Vietnam must protect the environment or face enormous bills to clean up the damage, deputies warned in the National Assembly on Wednesday.
The poor logic of focusing on development at the cost of the environment had already been shown by other developing countries, they said.
The deputies, who were discussing proposed changes to the Environment Protection Law, said amendments to the regulations and policies governing environmental protection were particularly needed.
So too was the need to set, assess and apply an environmental standard throughout the country.
The deputies, who wanted harsher penalties for those who damage the environment, emphasised the pollution caused by industrial and agricultural production including villages following traditional occupations.
They said that Vietnam produced more than 15mil tonnes of solid waste, including hazardous industrial waste, each year.
More than 80 of the total waste, about 12.8mil tonnes, came from municipal sources, including households, restaurants, markets and businesses.
The latest Agriculture and Rural Development Ministry figures showed that Vietnam had about 1,450 traditional occupational villages, including 800 in the Cuu Long (Mekong) Delta.
Waste from these, together with the waste generated by a livestock herd of 36mil and 200mil fowls, had severely polluted both the air and the water.

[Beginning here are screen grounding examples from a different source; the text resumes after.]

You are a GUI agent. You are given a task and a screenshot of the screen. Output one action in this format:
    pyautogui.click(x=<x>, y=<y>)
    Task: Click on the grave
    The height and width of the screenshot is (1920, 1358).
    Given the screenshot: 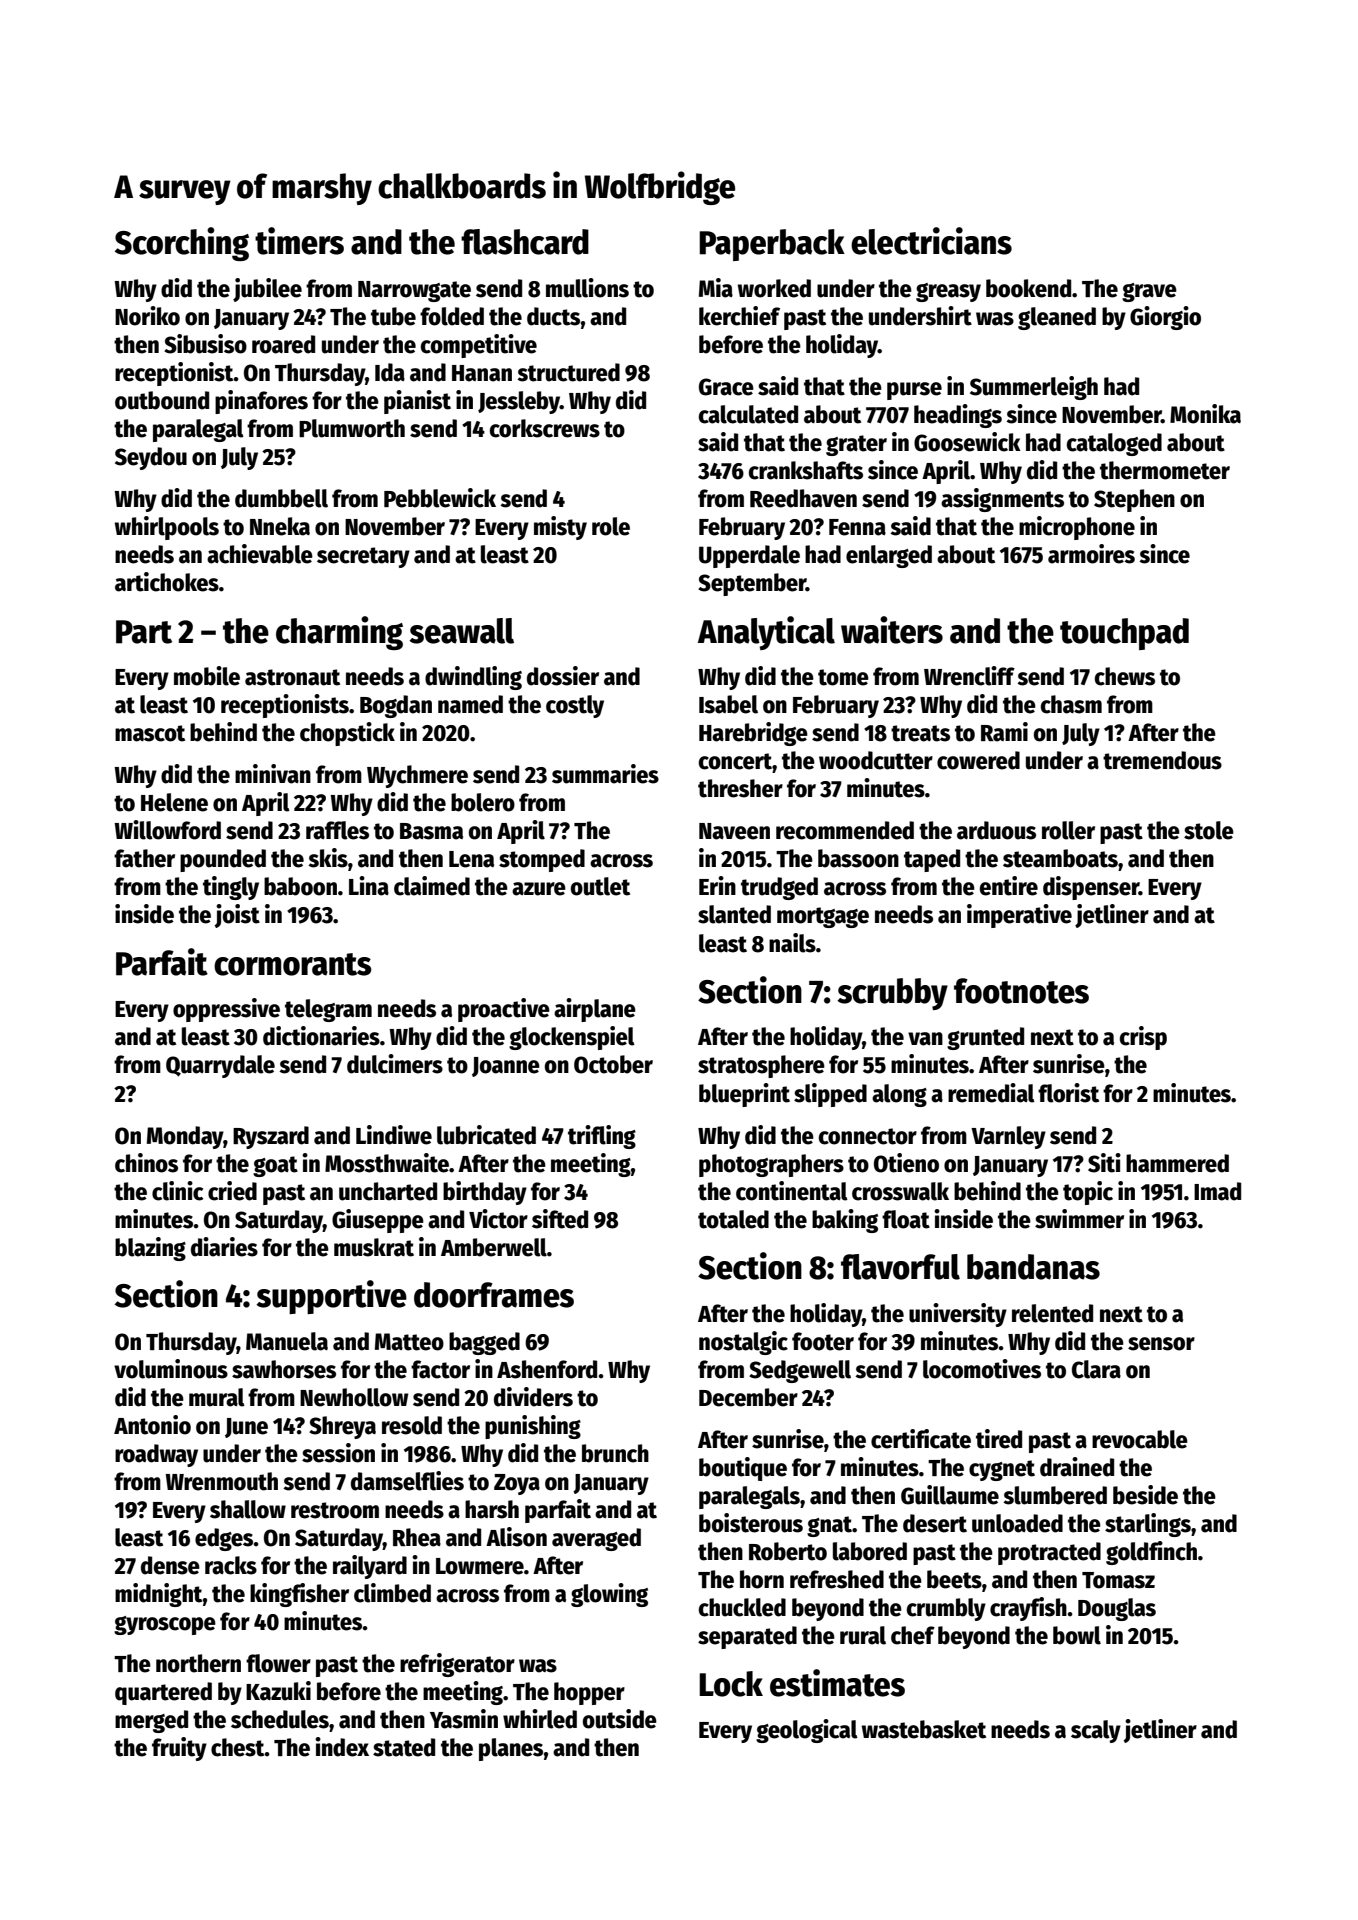 What is the action you would take?
    pyautogui.click(x=1149, y=292)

The overuse of chemical fertiliser in agriculture both lowered the quality of agricultural produce and harmed human health.
The deputies also assessed the ministry’s 2006-2010 action plan to protect the environment and ensure the sustainable and effective use of such natural resources as land, water and forests.

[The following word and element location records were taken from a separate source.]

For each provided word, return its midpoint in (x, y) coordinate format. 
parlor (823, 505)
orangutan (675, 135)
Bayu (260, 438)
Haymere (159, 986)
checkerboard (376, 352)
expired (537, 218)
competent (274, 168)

They agreed that plans to deal with natural disasters such as flash floods, landslides, sea encroachment and drought were needed.
They also wanted national strategies for environmental protection effectively implemented so as to reduce losses to the environment caused by inappropriate agricultural production.
Deputy Dang Ngoc Tung, HCM City, proposed that the committee writing the draft law add provisions to deal with transport carrying goods and waste that caused pollution.
Deputy Nguyen Van Phan, northern Ninh Binh Province, proposed that the new law include the protection of the sea through regulations for the collection and treating of the waste from aqua-produce.
Outside the assembly, vote Dam Xuan Luy said the draft committee should emphasise socialising environmental protection.
Environmental protection required co-ordination between administrators, industries and municipalities, he said.
In addition, people, communities, offices, enterprises and companies had to be made aware of environmental protection.
Bui Tam Trung of the Hanoi Association for Natural and Environmental Protection said the draft law should embody campaigns to make people more aware of the need to protect and respect the environment in thought and action.
The assembly is expected to pass the Environmental Protection Law of 15 chapters and 136 articles late next month.
Plant patents mulled
Debate at yesterday’s session of the National Assembly focused on amendments to the draft Law on Intellectual Property, and particularly on how it pertained to Patents on Agricultural products.
Delegates at the committee also reached a consensus on the need to distinguish between the region of origin of particular strains of agricultural products, and geographical indications. They agreed this differentiation needed to be clarified on packaging.
An Giang Province representative Nguyen Ngoc Tran suggested that proposed amendments in the draft law might not be enough to clarify such confusion.
Tran said enforcement of patent protection for seed varieties would severely restrict farmers wanting to grow different varieties of crops. He cited Mexico as an example of how big companies can gain a stranglehold on agricultural production as a result of holding and enforcing bio-patents.
Quang Nam Province delegate Tuyen Hoang said existing regulations on agricultural patents were difficult to understand, and amendments were needed to clarify the situation.
He said research institutes in foreign countries often develop new varieties of crops which are then patented by companies claiming ownership of the organism. These companies in turn benefit from licensing the product.
In Vietnam however, research institutes are funded by the State to produce State-owned strains, which are freely available for farmers to use.
In keeping with this practice, Hoang said subsequent regulations on bio-patents should stress the needs of farmers rather than protect the special interests of seed suppliers. Farmers should not be forced to pay for the right to grow crops on top of the price for seeds, he said.
Addressing the broader issue of intellectual property, delegates agreed on the necessity to balance the interests of consumers with those of intellectual property right-holders.
Director of the National Assembly’s Science, Technology and Environment Committee, Ho Duc Viet, said the draft law would protect the rights of owners of intellectual property and give them recourse to defend its integrity.
The overall protection mechanism is aimed at fostering innovation by protecting intellectual property, which would spur socio-economic development, he said.
Delegate Mac Kim Ton, from Thai Binh Province, said computer software should be extended the same copyright protection as new inventions.
Khanh Hoa Province representative Mai Anh said State legislation should discriminate between computer software protection and that of works of art and literature, because they differed greatly in nature.
She said protecting computer software was a complicated issue, and that countries throughout the world passed laws to safeguard patent holders. The State should tackle the issue with a special chapter, she said.
The draft Intellectual Property Law is comprised of 18 chapters and 226 clauses.